--- Document passage ---
· · · · · · ·
1. At a Glance – The Drivetrain Rockstar with a Handbrake On
₹2,342 crore market cap.
₹759 stock price.
63.6 P/E.
5.69% ROCE.
Debt? Basically zero (₹0.83 crore).
Q3 revenue up 72.6%.
Q3 profit up 125%.
Ladies and gentlemen, this is Divgi Torqtransfer Systems Ltd — India’s largest EV transmission manufacturer — currently delivering its highest-ever quarterly revenue while still earning a return on capital that would make a fixed deposit smirk.
Q3 FY26 sales came in at ₹90.6 crore versus ₹52.5 crore last year. PAT doubled to ₹11.8 crore. Margins improved. Order book looks strong. Exports rising. EV dreams alive.
And yet… ROCE sits at 5.69%.
So what’s going on? Is this the early innings of a drivetrain revolution? Or is the market already pricing in a Formula 1 engine while the company is still tuning its gearbox?
· · · · · · ·
--- Input rows ---
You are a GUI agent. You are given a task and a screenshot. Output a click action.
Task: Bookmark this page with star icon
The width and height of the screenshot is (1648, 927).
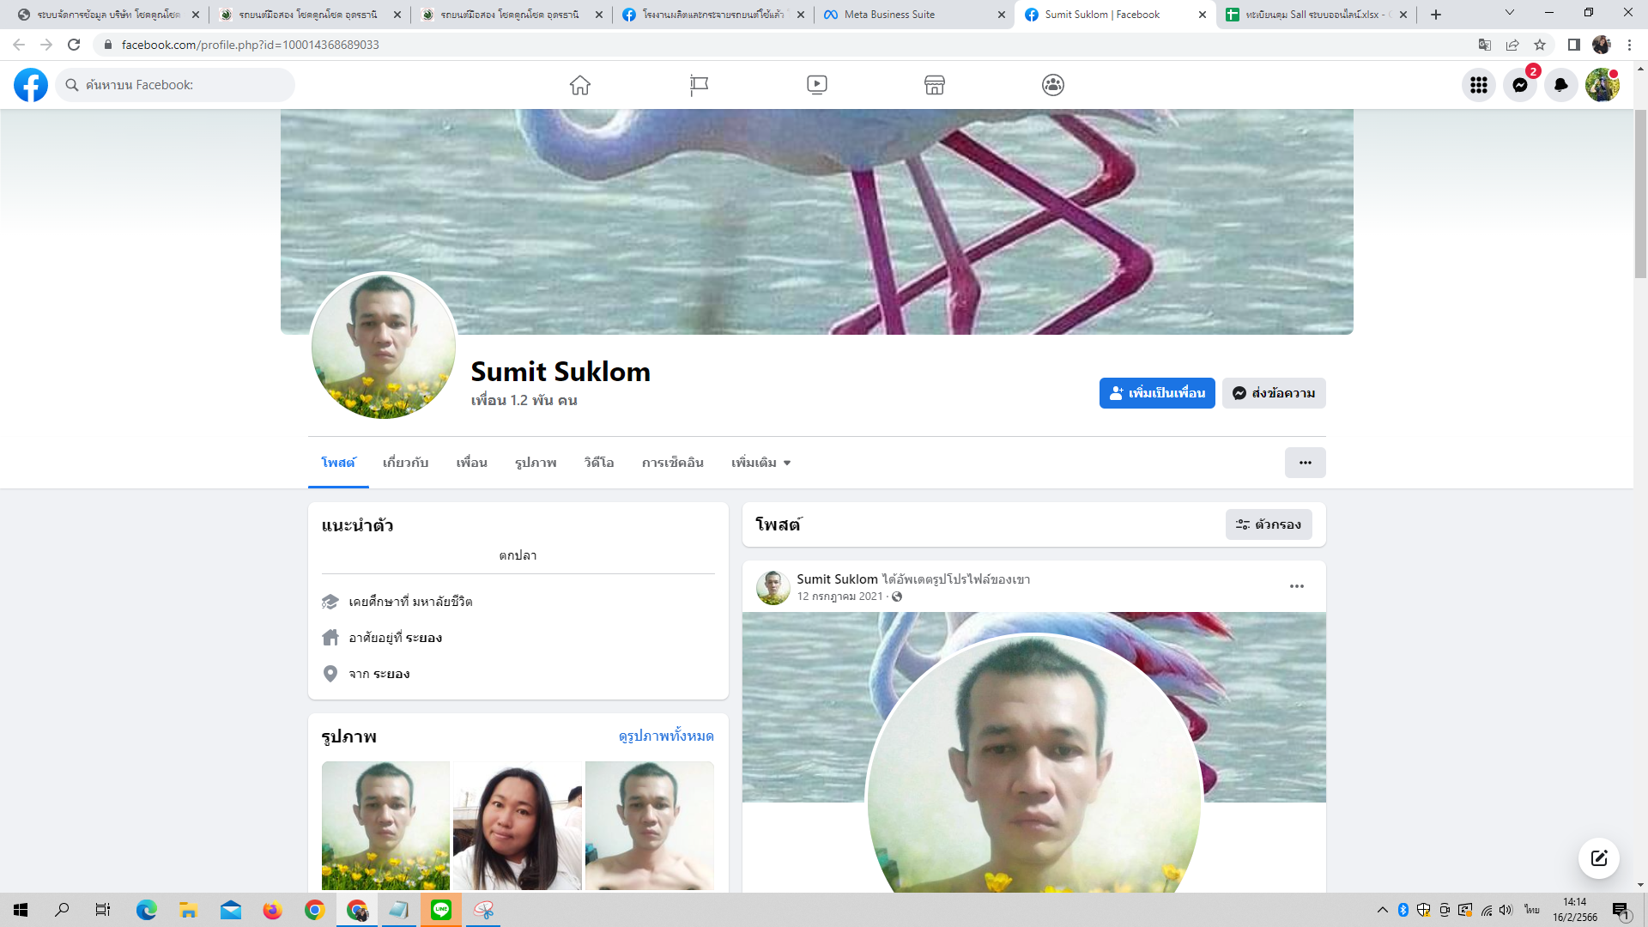pos(1540,45)
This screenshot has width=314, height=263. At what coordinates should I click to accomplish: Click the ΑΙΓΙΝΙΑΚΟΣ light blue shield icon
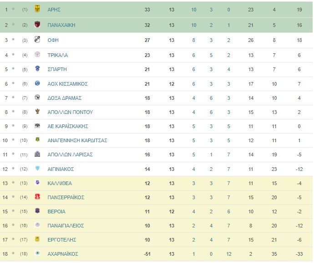point(37,168)
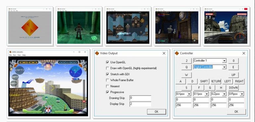This screenshot has width=255, height=122.
Task: Uncheck the Use OpenGL checkbox
Action: click(x=107, y=62)
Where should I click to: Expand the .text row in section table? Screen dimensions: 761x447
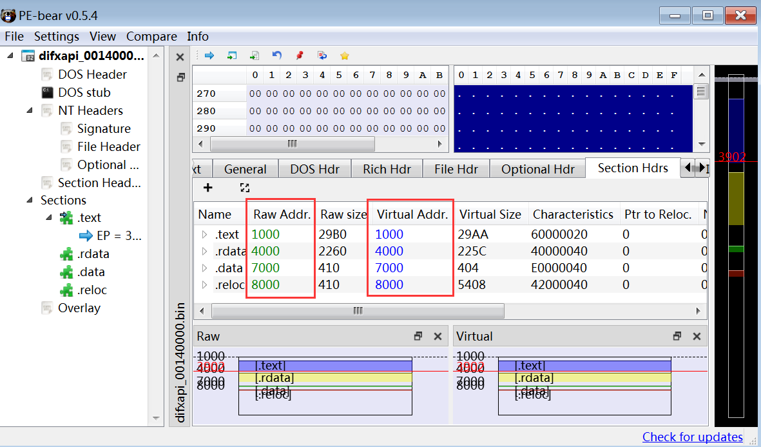(x=205, y=234)
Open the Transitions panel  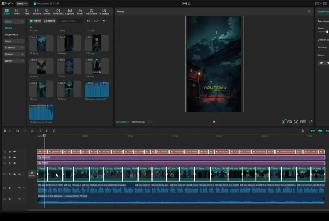pos(58,12)
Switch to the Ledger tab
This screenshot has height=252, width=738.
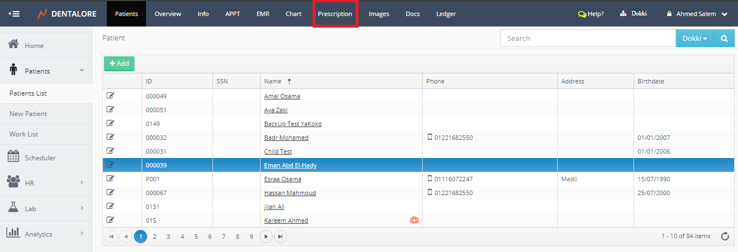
· · · · · · ·
--- Tasks to carry out ---
1. In the Divgi Torqtransfer overview, what contrast leads up to the question "So what's going on?" Answer in one to three sentences.
2. Reproduce the listing lines starting at the line that contains "Switch to the Ledger tab" and continuing through the end of the listing. Leave the pictures out.
The Divgi Torqtransfer overview and the listing are unrelated material.

--- Exercise answers ---
1. Q3 FY26 sales rose to ₹90.6 crore from ₹52.5 crore, profit doubled to ₹11.8 crore, and margins improved. Yet the company's ROCE is only 5.69%.

2.
Switch to the Ledger tab
This screenshot has height=252, width=738.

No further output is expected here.